Он самый, доктор. Чучело-доктор с мешковиной на шее – вместо шарфа, с лохматыми ногами. Старик доктор Михайла Васильич – по белому зонтику признаешь. Правда, зонтик теперь не совсем белый, в заплатках из дерюжки – но все же зонтик. И за нищего не сойдет доктор: в пенсне – и нищий! Впрочем, что теперь не возможно?!

Да, доктор. Только не тот старичок доктор, у которого индюшка расколотила чашку, – тот на самом тычке живет, повыше, – а другой, нижний доктор, из садов миндальных. Чудесные у него сады были! Жил он десятки лет в миндальных своих садах, жил одиноко, глухо, со старухой нянькой, с женой и сыном. Химией занимался, вегетарианил, опыты питания над собой и семьей делал. Чудак был доктор.

– А, доктор!..

– Добрый день. Вот и к вам, с визитом. Хорошо здесь у вас, высоко… далеко… не слышно…

– А чего слушать?..

– Мне доводится-таки слушать… матросики у меня соседи, с морского пункта, за морем наблюдают. Ну, и… приходится слушать всякие по-этические разговоры, эту самую «словесность». Да, язык наш очень бо-гатый, звучный… Как у вас тихо! никаких таких звуков, в стороне от большой дороги. Да у вас прямо молиться можно!
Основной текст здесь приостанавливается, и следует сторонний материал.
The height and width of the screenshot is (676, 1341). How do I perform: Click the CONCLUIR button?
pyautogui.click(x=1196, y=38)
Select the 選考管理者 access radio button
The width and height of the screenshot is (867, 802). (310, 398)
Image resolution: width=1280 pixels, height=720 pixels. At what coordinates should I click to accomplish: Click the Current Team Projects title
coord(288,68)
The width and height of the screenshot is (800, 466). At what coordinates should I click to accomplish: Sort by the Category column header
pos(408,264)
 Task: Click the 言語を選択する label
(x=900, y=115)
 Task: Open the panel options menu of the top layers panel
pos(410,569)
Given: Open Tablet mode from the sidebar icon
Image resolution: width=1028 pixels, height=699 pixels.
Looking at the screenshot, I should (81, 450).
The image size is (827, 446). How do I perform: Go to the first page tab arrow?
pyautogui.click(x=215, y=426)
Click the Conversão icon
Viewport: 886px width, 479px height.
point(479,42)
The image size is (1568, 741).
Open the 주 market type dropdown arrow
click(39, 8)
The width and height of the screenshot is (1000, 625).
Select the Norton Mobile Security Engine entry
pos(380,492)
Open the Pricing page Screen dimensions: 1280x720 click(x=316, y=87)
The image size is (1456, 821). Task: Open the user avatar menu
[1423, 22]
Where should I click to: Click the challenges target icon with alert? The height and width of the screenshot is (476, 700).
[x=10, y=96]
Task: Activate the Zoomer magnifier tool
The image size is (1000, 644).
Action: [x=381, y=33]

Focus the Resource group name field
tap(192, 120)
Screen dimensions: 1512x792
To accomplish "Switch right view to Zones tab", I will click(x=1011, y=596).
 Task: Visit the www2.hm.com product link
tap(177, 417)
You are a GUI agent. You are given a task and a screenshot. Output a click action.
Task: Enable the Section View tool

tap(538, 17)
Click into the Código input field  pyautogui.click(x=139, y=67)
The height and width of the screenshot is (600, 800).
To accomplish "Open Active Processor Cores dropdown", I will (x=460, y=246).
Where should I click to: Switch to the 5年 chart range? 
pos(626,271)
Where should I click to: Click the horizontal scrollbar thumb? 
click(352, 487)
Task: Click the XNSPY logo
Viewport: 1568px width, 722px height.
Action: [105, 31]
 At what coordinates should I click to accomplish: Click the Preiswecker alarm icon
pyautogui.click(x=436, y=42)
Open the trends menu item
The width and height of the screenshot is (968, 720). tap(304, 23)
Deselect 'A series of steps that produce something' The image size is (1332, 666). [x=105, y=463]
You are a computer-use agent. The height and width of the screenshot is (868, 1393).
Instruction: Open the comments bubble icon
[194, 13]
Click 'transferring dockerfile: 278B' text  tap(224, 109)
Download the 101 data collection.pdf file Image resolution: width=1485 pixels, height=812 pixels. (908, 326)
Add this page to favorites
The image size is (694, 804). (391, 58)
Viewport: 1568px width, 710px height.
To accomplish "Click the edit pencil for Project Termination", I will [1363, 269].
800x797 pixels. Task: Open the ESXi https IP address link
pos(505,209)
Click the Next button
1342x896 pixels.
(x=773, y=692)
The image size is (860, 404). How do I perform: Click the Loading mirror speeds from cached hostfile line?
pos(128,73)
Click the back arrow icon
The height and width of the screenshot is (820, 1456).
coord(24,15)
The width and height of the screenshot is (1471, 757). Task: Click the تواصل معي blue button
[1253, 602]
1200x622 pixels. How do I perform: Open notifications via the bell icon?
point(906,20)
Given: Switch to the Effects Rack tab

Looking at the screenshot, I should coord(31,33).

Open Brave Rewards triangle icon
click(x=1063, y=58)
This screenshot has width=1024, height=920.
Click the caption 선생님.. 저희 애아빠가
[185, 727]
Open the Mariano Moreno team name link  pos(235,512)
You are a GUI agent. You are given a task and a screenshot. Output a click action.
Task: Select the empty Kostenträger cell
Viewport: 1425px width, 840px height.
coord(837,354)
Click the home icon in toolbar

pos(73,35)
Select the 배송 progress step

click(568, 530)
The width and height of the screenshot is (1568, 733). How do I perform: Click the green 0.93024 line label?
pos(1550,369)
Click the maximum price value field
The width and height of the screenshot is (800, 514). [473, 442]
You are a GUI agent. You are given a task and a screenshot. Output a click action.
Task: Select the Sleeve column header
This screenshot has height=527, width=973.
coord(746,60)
Горы да море… да небо…

– Есть и у нас звуки и… знаки. Прошу, доктор!

Мы садимся над Виноградной балкой – в дневном салоне.

Эй, фотограф! бери в аппарат: картинка! Кто эти двое на краю балки? эти чучела человечьи? Не угадаешь, заморский зритель, в пиджаках, смокингах и визитках, бродящий беспечно по авеню, и штрассам, и стритам. Смотри, что за шикарная обувь… от Пиронэ, черт возьми! от поставщиков короля английского и президента французского, от самого черта в ступе! Туфли на докторе из веревочного половика, прохвачены проволокой от электрического звонка, а подошва из… кровельного железа!

– Практичная штука, месяц держит. На постолы татарские не могу сбиться, а все мои «европейские» сапоги и ботинки… тю-тю! Слыхали – все у меня изъяли, все «излишки»?.. Как у нас раздевать умеют! ка-ак умеют!.. что за народ спо-собный!..

Я слыхал и другое. Отняли у доктора и полфунта соломистого хлеба, паек из врачебного союза.

– Да, коллеги… Говорят коллеги, что теперь «жизнь – борьба», а практикой я не занимаюсь! А «нетрудящийся да не ест»! И апостола за бока, на потребу если…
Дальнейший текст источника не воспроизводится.